» **Given entries**:
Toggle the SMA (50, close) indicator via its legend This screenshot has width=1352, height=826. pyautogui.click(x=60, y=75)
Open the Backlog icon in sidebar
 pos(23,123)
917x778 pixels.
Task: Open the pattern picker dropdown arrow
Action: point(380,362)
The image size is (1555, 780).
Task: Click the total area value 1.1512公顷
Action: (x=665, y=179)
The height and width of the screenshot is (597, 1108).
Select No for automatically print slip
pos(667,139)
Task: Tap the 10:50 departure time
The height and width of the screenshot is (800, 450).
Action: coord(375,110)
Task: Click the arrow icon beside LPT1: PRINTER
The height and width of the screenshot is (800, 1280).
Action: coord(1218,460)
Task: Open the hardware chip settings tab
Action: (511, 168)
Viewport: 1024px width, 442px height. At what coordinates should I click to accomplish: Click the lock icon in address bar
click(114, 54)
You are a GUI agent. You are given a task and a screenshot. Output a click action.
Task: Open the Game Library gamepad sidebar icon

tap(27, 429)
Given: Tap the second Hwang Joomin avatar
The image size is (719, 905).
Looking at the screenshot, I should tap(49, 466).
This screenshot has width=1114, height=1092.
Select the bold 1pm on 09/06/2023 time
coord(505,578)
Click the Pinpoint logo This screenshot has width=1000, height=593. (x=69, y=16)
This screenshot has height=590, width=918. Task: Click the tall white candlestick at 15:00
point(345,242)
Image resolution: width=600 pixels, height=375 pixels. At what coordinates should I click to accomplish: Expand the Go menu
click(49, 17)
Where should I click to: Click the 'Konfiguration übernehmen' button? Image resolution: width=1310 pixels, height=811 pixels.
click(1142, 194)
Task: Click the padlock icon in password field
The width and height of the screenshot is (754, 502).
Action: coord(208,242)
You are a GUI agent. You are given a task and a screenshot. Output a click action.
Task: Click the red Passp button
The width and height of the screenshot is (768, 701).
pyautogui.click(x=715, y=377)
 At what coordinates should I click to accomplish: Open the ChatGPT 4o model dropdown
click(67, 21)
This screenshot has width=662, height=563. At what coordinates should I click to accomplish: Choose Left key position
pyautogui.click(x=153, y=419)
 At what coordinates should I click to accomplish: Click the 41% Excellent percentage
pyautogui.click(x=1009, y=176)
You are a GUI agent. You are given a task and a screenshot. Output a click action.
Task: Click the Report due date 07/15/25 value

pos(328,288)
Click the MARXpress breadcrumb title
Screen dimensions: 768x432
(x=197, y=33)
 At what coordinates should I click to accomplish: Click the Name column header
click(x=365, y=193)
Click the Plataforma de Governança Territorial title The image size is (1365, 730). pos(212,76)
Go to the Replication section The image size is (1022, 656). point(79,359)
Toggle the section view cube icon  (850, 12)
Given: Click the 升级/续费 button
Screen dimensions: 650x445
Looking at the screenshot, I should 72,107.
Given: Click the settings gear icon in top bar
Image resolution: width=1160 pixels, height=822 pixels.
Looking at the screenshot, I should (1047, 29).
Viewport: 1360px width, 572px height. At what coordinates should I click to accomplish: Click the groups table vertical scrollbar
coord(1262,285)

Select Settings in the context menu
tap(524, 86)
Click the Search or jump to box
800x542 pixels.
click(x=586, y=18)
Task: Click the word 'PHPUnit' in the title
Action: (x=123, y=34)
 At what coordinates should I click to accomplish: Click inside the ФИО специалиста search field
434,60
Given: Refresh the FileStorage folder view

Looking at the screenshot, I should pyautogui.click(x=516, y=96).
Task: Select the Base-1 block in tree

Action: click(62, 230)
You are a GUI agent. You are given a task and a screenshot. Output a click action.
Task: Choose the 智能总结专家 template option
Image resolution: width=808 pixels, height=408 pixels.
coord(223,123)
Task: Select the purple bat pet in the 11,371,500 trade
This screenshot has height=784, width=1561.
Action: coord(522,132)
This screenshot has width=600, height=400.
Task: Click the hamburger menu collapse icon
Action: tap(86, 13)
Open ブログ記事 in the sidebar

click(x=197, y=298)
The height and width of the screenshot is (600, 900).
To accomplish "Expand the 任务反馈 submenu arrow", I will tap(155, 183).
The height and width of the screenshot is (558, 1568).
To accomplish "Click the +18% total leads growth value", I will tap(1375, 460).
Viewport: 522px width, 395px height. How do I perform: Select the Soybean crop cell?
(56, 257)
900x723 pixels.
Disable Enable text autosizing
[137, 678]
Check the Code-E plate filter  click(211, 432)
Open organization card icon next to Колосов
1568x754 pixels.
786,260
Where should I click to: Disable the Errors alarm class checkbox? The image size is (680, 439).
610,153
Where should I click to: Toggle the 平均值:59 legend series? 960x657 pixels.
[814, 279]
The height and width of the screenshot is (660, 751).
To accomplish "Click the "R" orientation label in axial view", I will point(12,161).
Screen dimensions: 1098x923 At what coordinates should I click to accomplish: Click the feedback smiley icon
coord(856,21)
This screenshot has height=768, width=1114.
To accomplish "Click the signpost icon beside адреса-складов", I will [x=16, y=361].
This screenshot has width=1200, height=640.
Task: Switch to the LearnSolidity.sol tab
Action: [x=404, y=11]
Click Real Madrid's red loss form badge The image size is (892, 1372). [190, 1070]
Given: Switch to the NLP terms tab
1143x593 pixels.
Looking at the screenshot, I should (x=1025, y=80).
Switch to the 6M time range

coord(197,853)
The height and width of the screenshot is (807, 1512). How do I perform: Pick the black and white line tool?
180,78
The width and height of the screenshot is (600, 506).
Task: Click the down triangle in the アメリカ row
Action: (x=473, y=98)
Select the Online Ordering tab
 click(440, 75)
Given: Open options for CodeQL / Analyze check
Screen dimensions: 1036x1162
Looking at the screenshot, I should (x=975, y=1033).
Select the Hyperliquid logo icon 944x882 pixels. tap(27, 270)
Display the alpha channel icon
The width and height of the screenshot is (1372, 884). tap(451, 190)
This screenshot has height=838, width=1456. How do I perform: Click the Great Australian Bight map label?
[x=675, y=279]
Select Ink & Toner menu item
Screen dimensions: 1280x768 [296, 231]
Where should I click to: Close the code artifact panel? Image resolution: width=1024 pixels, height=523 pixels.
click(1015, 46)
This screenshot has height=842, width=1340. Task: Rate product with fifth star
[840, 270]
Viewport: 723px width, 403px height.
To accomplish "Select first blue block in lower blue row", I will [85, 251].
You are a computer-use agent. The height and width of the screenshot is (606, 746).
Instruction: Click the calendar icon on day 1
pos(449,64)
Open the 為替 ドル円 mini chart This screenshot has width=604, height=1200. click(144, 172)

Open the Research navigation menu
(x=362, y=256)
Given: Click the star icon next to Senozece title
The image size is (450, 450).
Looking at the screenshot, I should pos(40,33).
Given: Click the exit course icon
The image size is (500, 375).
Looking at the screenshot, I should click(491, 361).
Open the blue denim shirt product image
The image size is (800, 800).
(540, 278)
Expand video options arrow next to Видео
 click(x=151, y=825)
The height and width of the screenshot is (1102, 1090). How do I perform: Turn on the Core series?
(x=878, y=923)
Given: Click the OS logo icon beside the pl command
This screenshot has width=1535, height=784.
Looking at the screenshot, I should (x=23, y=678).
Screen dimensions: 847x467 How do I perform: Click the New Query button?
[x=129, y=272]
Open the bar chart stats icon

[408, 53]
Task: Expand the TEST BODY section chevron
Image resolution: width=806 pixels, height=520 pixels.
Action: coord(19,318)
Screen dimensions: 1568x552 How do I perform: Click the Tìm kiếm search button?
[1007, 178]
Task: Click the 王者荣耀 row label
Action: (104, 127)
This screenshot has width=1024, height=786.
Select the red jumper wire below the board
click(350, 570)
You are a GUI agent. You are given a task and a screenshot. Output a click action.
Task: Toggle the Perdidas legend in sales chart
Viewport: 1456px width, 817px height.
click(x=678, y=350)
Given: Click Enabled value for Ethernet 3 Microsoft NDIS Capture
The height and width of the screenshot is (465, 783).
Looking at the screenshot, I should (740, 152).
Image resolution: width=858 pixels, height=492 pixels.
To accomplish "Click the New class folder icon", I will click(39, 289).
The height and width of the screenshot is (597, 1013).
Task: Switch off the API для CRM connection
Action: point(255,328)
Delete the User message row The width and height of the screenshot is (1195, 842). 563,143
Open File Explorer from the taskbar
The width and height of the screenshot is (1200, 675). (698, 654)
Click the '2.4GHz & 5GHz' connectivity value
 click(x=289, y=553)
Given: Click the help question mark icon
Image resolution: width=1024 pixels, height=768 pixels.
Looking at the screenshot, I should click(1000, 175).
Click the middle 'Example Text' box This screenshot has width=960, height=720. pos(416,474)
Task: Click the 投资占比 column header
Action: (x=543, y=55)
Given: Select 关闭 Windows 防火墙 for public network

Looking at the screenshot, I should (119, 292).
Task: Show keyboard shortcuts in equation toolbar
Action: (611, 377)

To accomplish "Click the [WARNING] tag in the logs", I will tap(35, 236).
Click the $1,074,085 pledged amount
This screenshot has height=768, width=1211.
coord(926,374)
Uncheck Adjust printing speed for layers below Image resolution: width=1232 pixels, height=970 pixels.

» **Exercise aim**:
All lines in the listing above from the line containing "Click the Plataforma" to the line containing "Task: Select the purple", inclusive, should be retyped exactly; no other lines should appear.

» **Response area**:
Click the Plataforma de Governança Territorial title The image size is (1365, 730). pos(212,76)
Go to the Replication section The image size is (1022, 656). point(79,359)
Toggle the section view cube icon  (850, 12)
Given: Click the 升级/续费 button
Screen dimensions: 650x445
Looking at the screenshot, I should 72,107.
Given: Click the settings gear icon in top bar
Image resolution: width=1160 pixels, height=822 pixels.
Looking at the screenshot, I should (1047, 29).
Viewport: 1360px width, 572px height. At what coordinates should I click to accomplish: Click the groups table vertical scrollbar
coord(1262,285)

Select Settings in the context menu
tap(524, 86)
Click the Search or jump to box
800x542 pixels.
click(x=586, y=18)
Task: Click the word 'PHPUnit' in the title
Action: (x=123, y=34)
 At what coordinates should I click to accomplish: Click inside the ФИО специалиста search field
434,60
Given: Refresh the FileStorage folder view

Looking at the screenshot, I should pyautogui.click(x=516, y=96).
Task: Select the Base-1 block in tree

Action: click(62, 230)
You are a GUI agent. You are given a task and a screenshot. Output a click action.
Task: Choose the 智能总结专家 template option
Image resolution: width=808 pixels, height=408 pixels.
coord(223,123)
Task: Select the purple bat pet in the 11,371,500 trade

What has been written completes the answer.